_STATED PROBLEM_
Return every line of the data that contains the string "width", treating uppercase and lowercase letters as distinct.

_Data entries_
-- start --

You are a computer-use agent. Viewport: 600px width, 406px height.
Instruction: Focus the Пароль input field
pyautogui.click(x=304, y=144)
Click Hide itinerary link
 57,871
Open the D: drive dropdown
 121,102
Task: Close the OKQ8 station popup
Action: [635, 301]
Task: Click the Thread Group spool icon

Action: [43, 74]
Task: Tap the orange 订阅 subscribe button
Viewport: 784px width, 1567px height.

-- end --

_RESULT OF THE TASK_
You are a computer-use agent. Viewport: 600px width, 406px height.
Viewport: 784px width, 1567px height.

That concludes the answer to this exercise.